I would not be confident of this +3sd(0.3%) as you would be.
I decide to make a new 100 test.
Tails 55, heads 45. +1sd. So, a 32% event again to tails.
I am not satisfy, lets make a bigger test. 1000. Tails 532(+2sd), heads 468.
So, in what condition we are now?
We tested +1sd in 100 and +2sd in 1000 for tails.
A)What is the chance of this event to be random?
B)how do we get more confidence adding a new +1sd on 1000 test for tails?
C)could we use the first sample (65 tails, 35 heads), the one we consider past results, to take is as a prior probability to use Bayes rules?
Best regards

2. cynthia wiley says:

once if you know the the correct feel and hand weight . twice if you are an amateur.
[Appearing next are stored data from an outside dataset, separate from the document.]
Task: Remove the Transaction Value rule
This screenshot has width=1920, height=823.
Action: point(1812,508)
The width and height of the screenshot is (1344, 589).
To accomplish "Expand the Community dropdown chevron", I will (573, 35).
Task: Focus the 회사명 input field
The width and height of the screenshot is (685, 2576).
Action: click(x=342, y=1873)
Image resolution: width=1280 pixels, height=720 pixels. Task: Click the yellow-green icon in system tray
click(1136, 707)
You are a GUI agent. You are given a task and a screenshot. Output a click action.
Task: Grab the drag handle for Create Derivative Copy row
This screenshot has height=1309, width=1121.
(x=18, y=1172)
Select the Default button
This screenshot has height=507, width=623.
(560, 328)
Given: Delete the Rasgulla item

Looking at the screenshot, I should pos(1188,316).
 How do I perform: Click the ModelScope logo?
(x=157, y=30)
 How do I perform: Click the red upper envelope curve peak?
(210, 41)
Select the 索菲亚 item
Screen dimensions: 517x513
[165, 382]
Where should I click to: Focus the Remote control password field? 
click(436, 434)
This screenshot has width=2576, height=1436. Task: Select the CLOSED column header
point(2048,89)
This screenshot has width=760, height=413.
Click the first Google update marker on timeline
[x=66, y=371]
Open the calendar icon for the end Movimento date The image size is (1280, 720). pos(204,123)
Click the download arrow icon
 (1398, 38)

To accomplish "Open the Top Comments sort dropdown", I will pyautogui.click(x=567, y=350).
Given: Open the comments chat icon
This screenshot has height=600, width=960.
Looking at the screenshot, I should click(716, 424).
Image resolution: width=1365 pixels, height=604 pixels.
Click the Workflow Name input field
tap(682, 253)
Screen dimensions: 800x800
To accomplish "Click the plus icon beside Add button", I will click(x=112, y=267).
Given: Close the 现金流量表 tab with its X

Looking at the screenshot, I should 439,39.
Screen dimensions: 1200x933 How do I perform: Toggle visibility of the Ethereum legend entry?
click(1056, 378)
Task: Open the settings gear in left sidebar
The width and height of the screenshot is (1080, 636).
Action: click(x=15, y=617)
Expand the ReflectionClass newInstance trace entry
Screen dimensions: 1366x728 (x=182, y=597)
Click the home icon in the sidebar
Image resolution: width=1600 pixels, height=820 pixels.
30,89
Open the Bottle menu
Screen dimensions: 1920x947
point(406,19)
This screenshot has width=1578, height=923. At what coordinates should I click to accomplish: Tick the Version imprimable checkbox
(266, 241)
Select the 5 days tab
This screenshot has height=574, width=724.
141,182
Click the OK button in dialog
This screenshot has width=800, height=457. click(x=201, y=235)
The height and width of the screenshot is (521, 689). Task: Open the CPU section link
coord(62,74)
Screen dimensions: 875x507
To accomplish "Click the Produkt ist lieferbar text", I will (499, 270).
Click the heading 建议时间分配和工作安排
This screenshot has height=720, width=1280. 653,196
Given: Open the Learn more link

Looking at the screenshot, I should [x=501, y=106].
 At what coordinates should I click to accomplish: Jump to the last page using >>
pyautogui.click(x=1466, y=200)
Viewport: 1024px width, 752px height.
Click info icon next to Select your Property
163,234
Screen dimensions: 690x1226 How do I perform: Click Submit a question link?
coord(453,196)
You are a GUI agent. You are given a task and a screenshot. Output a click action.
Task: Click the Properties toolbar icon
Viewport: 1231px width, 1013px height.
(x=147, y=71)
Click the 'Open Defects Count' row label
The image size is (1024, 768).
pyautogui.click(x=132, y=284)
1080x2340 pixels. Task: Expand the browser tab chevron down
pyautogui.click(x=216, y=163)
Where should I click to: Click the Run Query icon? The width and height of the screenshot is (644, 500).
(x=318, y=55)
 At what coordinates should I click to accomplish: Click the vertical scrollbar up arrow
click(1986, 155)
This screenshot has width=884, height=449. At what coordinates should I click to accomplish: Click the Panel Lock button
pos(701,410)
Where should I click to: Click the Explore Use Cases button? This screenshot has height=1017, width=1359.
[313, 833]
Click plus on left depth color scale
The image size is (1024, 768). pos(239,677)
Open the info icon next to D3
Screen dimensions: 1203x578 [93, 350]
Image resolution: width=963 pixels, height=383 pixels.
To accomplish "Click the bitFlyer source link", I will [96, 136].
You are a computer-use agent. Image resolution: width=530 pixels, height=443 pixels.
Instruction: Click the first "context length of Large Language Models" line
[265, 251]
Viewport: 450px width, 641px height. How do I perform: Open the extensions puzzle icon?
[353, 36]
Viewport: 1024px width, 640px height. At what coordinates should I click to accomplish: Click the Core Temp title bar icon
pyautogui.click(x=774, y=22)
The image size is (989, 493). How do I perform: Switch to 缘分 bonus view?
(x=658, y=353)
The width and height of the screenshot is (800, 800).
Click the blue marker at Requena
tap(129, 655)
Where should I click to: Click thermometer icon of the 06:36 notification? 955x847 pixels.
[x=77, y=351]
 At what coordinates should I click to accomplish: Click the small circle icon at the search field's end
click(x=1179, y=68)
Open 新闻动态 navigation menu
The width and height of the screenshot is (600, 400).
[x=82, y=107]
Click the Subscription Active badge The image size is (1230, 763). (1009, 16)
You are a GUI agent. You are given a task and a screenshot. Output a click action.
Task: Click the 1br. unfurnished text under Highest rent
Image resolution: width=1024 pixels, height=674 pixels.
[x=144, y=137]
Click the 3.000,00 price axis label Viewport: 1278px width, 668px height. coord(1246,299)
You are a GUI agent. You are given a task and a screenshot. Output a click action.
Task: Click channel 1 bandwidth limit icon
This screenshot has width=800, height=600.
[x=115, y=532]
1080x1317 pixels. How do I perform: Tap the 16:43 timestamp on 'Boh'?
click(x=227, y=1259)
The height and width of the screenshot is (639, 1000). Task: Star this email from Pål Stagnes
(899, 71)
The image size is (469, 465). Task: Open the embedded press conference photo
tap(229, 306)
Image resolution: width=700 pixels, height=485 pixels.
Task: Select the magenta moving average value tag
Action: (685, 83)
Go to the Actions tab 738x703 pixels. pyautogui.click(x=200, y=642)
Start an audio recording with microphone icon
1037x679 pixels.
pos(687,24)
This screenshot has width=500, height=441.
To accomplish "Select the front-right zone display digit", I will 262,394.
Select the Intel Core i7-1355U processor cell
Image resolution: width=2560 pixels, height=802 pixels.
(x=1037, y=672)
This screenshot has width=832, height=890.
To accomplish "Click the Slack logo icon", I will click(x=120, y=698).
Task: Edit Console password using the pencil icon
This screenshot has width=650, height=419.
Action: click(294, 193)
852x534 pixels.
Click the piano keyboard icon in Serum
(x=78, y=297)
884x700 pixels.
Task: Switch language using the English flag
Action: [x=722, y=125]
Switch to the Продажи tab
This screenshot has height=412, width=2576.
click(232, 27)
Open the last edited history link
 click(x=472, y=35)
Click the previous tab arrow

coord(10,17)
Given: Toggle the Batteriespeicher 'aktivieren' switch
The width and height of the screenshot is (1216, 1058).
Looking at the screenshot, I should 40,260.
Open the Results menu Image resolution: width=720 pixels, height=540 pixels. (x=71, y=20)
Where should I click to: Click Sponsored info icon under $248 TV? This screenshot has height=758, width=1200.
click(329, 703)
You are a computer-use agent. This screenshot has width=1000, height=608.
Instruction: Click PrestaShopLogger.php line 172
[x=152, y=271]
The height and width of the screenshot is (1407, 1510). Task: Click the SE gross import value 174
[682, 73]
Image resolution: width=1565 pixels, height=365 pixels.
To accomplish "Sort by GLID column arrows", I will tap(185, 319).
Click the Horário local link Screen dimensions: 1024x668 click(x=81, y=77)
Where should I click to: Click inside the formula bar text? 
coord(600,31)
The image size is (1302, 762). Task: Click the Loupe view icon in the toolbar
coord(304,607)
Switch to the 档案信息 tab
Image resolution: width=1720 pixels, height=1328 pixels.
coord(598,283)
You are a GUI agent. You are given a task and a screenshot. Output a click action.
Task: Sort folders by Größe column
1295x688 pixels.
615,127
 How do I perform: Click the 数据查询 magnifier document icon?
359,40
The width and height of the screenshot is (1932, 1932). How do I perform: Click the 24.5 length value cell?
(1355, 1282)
The “loaded” dice will roll to the left or right after a supposed dead stop.

3. betaneptune says:

Well, I think there are some things that are certain, i.e., proved:

Normal healthy humans have two arms and two legs. Certainty: 100%. Proved!

The Sun is larger than the Moon. You don’t have to measure it 100 times to tell.

Evolution is fact.

There are no unicorns serving in Congress.